SAN DIEGO (KGTV) – Real estate experts gathered virtually Wednesday for the annual Residential Real Estate Conference to discuss the latest housing market trends across the nation and the housing outlook in San Diego.
In the virtual conference, industry professionals touched on hot topics such as the lack of housing inventory and labor shortages that are putting a dent in home construction.
Norm Miller, PhD, with the Hahn Chair of Real Estate Finance at the University of San Diego’s School of Business, said, “Unless we have some miracle way to increase the supply, it's going to be a long-term problem, unfortunately. We can build smaller units if we can get them approved, that may help a little bit. But it's going to be a difficult market.”

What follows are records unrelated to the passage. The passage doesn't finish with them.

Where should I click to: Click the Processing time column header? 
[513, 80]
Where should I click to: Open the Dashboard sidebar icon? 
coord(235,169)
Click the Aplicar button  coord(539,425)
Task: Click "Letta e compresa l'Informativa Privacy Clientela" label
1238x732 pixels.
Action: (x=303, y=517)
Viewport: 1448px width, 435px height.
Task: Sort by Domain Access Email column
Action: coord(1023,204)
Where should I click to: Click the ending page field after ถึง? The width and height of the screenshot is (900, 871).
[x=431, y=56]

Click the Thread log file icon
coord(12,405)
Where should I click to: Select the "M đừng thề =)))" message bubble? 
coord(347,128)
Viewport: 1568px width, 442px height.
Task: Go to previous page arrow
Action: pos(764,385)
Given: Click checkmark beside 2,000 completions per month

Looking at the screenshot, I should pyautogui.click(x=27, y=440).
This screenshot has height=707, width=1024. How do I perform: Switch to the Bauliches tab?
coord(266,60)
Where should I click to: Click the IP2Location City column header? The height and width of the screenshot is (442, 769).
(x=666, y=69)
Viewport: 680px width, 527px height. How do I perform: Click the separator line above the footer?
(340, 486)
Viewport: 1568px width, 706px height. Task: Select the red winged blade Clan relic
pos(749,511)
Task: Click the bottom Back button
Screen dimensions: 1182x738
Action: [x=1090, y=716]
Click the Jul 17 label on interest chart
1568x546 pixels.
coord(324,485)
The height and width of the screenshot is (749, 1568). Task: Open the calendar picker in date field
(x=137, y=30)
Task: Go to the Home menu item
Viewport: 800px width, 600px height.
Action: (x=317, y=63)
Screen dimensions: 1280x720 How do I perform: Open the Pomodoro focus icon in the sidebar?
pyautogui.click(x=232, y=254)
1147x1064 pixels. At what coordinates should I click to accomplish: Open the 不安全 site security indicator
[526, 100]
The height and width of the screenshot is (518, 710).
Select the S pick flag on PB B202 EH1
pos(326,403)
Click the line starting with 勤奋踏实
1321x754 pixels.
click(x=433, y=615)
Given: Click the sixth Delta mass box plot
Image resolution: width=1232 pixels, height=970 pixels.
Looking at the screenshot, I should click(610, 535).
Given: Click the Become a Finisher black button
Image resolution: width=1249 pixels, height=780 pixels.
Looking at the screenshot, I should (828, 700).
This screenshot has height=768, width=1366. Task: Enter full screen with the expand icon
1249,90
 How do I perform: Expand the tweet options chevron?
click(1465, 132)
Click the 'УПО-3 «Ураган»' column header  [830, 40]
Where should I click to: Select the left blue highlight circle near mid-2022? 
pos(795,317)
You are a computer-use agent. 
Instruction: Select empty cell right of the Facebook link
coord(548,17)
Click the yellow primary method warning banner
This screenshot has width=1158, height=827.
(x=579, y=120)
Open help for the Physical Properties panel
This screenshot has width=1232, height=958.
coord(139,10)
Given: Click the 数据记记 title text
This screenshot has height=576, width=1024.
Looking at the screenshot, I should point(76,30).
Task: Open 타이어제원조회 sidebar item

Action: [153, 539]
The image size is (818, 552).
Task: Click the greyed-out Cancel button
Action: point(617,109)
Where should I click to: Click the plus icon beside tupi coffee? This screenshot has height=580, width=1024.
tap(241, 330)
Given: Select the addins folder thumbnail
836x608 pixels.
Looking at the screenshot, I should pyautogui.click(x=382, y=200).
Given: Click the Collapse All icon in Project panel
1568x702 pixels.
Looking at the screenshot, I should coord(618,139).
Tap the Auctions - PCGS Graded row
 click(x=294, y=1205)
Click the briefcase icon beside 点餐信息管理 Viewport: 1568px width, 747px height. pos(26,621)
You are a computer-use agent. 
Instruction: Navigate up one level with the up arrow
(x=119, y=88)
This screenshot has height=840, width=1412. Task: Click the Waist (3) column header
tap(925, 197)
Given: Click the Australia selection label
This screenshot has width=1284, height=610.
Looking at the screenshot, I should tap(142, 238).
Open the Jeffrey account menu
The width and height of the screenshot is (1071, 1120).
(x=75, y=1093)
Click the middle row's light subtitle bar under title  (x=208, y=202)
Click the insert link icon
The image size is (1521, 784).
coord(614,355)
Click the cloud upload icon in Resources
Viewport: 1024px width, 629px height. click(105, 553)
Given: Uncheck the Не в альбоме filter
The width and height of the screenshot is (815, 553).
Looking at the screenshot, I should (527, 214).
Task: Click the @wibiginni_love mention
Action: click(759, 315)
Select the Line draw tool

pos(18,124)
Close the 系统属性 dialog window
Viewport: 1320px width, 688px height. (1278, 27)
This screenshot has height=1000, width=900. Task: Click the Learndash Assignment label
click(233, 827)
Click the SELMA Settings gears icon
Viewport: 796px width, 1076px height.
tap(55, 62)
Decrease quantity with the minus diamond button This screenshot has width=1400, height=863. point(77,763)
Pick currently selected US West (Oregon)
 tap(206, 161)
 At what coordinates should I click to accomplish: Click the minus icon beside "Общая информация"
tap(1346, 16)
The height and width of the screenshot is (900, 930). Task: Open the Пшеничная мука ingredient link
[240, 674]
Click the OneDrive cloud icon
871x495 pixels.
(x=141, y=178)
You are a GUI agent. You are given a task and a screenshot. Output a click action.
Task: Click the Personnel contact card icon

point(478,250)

Data from the past year shows the cost of a house nationally was at its highest pricepoint in the last 45 years.
In San Diego, the cost of a home was up 22.6 percent compared to previous years, falling behind Las Vegas and Phoenix, which have both seen a boost in housing costs.
CoreLogic chief economist Frank Nothaft, PhD, said, “Multiple bids are coming in for that home that's for sale because inventory is so limited. And buyers are competing against each other. It's almost like an auction, market buyers competing against each other to get the winning bid.”
“San Diego is one of the more expensive markets that may seem above the us norm in terms of price growth,” Nothaft added.
Another subject discussed was the COVID-19 pandemic’s impact on the real estate industry and how many in the business have adapted.
Miller, among the speakers at the conference, added, “COVID is not going to have as large of an impact as it has had in the past because we've learned how to get around it. We can do virtual touring; we can do things better than what we did a couple of years ago. So, the marketing of the homes is not impeded nor the closing.”
With the current market favoring sellers, real estate experts believe the housing supply issues will affect the renter’s market, as many expect rent to go up in the next year.